Working data:
* BEGIN *

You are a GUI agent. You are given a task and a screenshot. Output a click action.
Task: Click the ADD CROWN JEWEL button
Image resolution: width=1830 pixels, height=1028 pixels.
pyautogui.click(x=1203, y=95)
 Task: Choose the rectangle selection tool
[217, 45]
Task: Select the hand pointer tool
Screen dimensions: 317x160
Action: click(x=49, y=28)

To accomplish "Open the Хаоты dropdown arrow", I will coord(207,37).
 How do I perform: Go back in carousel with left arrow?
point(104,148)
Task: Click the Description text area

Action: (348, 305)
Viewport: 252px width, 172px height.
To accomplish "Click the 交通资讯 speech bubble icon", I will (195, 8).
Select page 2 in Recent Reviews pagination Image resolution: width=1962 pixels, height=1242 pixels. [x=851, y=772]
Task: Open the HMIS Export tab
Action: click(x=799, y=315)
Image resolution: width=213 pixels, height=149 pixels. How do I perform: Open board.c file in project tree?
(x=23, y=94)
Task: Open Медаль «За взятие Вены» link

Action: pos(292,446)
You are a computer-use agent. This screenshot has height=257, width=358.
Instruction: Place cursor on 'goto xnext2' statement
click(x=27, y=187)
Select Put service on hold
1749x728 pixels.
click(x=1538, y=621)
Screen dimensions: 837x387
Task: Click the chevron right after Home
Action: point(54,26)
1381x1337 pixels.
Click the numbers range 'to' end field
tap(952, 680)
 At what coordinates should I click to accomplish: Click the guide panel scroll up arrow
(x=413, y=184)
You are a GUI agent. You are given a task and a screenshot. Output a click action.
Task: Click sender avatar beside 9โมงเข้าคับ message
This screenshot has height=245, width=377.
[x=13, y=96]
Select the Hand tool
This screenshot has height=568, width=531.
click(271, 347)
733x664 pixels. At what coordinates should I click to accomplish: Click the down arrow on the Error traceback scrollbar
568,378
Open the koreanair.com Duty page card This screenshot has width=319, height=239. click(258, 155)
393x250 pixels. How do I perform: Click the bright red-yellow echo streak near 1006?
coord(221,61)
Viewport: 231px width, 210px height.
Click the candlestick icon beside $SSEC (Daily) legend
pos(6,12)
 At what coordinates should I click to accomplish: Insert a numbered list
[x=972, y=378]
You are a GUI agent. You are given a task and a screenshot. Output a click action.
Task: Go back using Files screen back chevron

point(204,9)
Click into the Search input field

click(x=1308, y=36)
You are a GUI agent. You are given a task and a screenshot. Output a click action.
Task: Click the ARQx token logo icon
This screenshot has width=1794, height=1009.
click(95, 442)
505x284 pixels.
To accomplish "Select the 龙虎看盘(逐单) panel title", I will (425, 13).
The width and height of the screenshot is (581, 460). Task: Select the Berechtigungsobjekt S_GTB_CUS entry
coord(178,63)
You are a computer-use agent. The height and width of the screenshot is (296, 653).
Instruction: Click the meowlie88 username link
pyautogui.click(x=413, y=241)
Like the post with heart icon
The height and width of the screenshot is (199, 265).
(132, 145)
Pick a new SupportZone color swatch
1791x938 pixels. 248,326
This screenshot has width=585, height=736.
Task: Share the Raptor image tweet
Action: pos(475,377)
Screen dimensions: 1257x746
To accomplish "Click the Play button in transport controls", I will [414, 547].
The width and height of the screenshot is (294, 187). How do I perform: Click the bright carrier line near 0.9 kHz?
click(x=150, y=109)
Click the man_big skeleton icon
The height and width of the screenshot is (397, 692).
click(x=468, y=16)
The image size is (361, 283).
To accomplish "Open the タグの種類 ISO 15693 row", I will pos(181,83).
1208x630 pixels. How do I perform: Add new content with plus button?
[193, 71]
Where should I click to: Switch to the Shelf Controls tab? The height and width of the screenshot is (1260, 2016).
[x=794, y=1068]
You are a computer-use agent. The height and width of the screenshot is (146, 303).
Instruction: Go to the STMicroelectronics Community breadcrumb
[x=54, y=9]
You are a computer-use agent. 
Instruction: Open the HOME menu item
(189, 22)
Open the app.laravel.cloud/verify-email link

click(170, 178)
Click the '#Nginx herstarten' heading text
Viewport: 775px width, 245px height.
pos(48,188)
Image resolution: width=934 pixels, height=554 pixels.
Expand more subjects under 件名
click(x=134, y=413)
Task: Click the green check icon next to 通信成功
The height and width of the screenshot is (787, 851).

* END *

Goal:
Pull out every line of the records above that contains the word "text", and copy each of those lines.

Result:
Task: Click the Description text area
Click the '#Nginx herstarten' heading text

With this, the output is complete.